Longsor Sempat Tutup Jalan Liwa-Krui, Pengendara Diminta Waspada
Longsor kembali terjadi di jalur Liwa-Krui, arus lalu lintas sempat terhenti total-Foto Dok-
PESBAR, MEDIALAMPUNG.CO.ID – Bencana tanah longsor kembali terjadi dan menutup badan jalan utama di ruas Liwa-Krui, tepatnya di Kilometer Pal 5, Pekon Labuhan Mandi, Kecamatan Way Krui, Kabupaten Pesisir Barat (Pesbar), pada Senin sore, 6 Oktober 2025.
Longsor ini merupakan kejadian susulan di titik yang sama, setelah sebelumnya longsor terjadi pada Kamis, 2 Oktober 2025 lalu.
Camat Way Krui, Afriyansyah, menyampaikan, hujan deras yang mengguyur menjadi penyebab terjadinya longsor susulan di lokasi rawan tersebut, sehingga kendaraan dari kedua arah tidak bisa melintas.
“Hujan deras yang mengguyur menyebabkan tanah di lereng tebing kembali bergerak dan menimbun badan jalan.
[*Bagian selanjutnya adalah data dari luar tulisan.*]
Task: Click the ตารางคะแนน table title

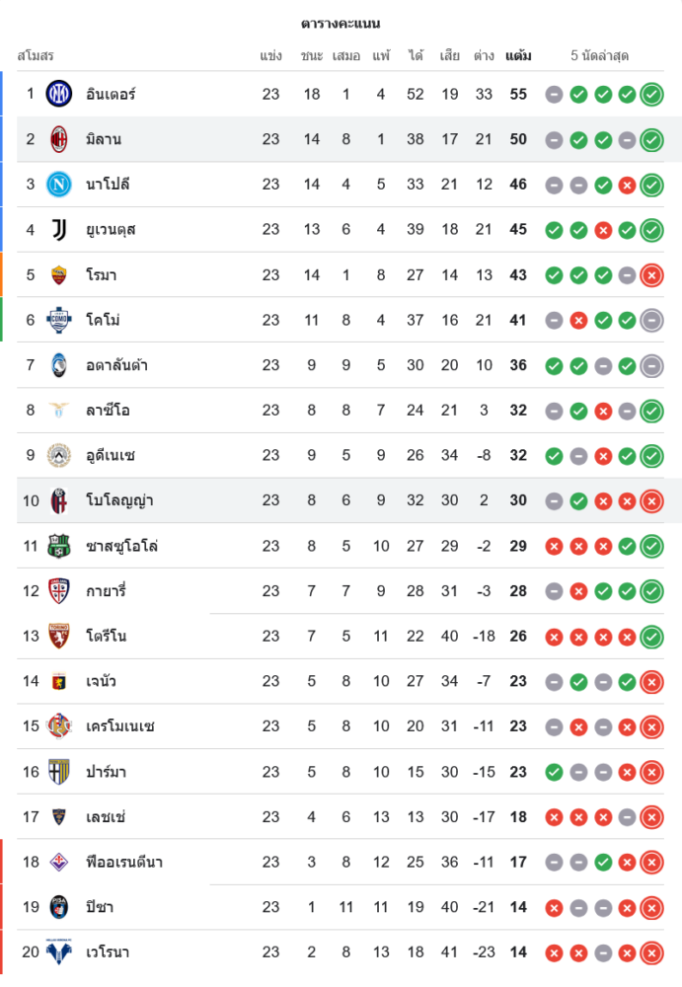Action: pyautogui.click(x=341, y=24)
Ini adalah lokasi yang sama yang sebelumnya juga terdampak longsor pada Kamis lalu. Jadi, memang ini titik rawan yang perlu diwaspadai,” kata dia.
BACA JUGA:Sekdaprov Lampung Dorong ASN Berintegritas Lewat Buku “Jejak Integritas” dan “Cerita di Pringsewu”
Material longsor berupa tanah dan batu menutupi sebagian besar badan jalan, sehingga sempat menghambat arus lalu lintas antar kabupaten yang menghubungkan Liwa (Lampung Barat) dan Krui (Pesisir Barat).
Warga sekitar, petugas siaga bencana, dan sejumlah pengendara yang melintas dengan sigap bergotong royong membersihkan material longsor secara manual agar kendaraan bisa kembali melintas.
“Meski jalan sudah bisa dilalui kembali, pengendara tetap diminta untuk berhati-hati. Saat ini kondisi jalan masih licin karena tertutup lumpur sisa longsor. Kami khawatir jika turun hujan lagi, potensi longsor susulan masih ada,” tambahnya.
Afriyansyah berharap warga yang tinggal di sekitar kawasan rawan longsor tetap waspada, terutama saat cuaca ekstrem, dan segera melaporkan jika melihat tanda-tanda longsor.
BACA JUGA:Pemprov Lampung Siap Gelar LEIF 2025, Pamerkan Proyek Strategis ke Investor
“Hingga Senin malam, arus lalu lintas sudah kembali normal, pembersihan menggunakan alat berat perlu dilakukan agar badan jalan benar-benar bersih,” pungkasnya.